Neben Forschungserfahrungen einzelner Geschichtswerkstattsmitglieder zum Themenkomplex kann die AG auf weitere Vorarbeiten zurückgreifen: Forschungen und Akten zu den Behringwerken, zu Widerstand und Verfolgung in Marburg und zum Marburger Kriegsgericht seien erwähnt.
Bei den ersten Schritten in Archiven, bei den ersten Ansätzen der Projektplanung hat sich eine überaus erfreuliche Zusammenarbeit nicht nur mit dem Marburger Stadtarchiv (Dr. Hussong) und dem Staatsarchiv ergeben. Das läßt hoffen, daß auch andere regionale Institutionen, wie z.B. das Arbeitsamt und die AOK, sich ebenso kooperativ zeigen werden.
Eine nicht unerhebliche Grundlage und Ergänzung unserer Forschungen ist die Erforschung des Kriegsgefangenen-Mannschafts-Stammlagers in Ziegenhain (Stalag IX A) durch Karin Brandes in Schwalmstadt.
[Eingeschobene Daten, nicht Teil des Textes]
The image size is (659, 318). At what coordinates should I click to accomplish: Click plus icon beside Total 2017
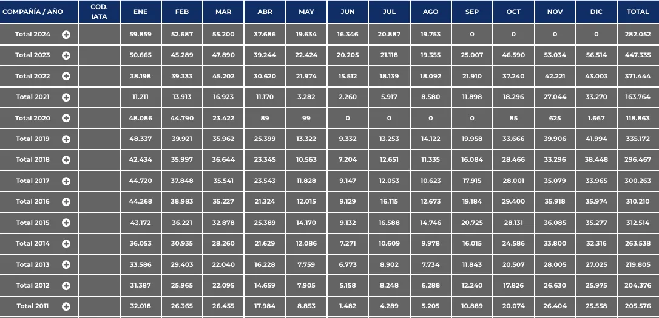pos(66,181)
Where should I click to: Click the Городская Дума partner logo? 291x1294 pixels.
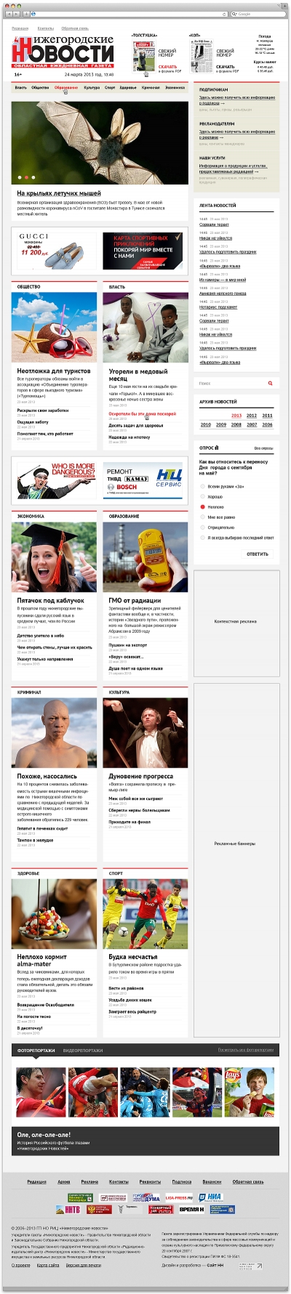point(146,1197)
Hier zeigt sich, daß schon bei der Erforschung regionaler Zusammenhänge, der Blick Überregionales eine notwendige Ergänzung ist. In diesem Sinne wollen wir im Rahmen des Projektes versuchen, mit ehemaligen ZwangsarbeiterInnen und/oder deren Selbstorganisationen in Frankreich, Italien, Polen und der ehemaligen Sowjetunion Kontakt aufzunehmen, sie - wie auch Marburger ZeitzeugInnen - zu befragen, um so die damalige Zustände exakter fassen zu können.
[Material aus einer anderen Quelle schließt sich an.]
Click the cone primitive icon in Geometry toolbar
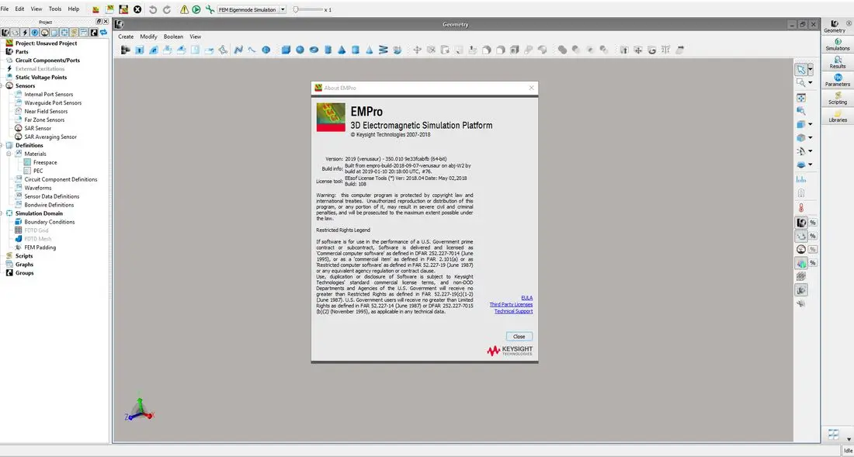 coord(342,50)
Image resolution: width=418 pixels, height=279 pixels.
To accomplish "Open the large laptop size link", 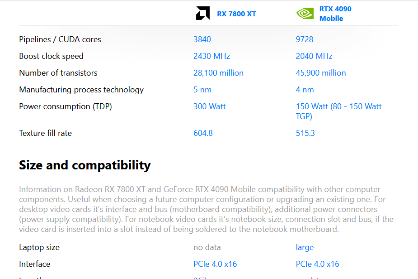I will click(305, 247).
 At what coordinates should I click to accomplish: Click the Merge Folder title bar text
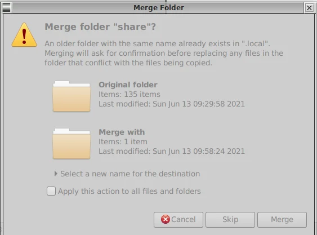pos(159,8)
Natürlich weist ein solches Projekt von vornherein auf das leidige Thema der Finanzierung hin. Wir setzen hierbei nicht nur auf kommunale und regionale Einrichtungen, sondern werden uns u.a. mit dem Land Hessen (z.B. der Hessischen Landeszentrale für politische Bildung) und der Europäischen Union in Verbindung setzen.

Es wäre ein überaus schönes und zufriedenstellendes Ergebnis des Projektes, wenn neben möglichen Buch- und Aufsatzpublikationen etc. auch ein offizielles Treffen mit den noch lebenden (ehemaligen) ZwangsarbeiterInnen Marburgs finanziell keine Frage wäre. Dann könnte gezeigt werden, daß trotz aller die entwürdigenden Taten tradierenden juristischen Spitzfindigkeiten, kapitalistisch-knausriger Profitsucht und engstirnigem "Standorts-Gerede" es in Marburg möglich wurde, den (noch) lebenden ZwangsarbeiterInnen zumindest ein Stück ihrer Menschenwürde zurück zu geben.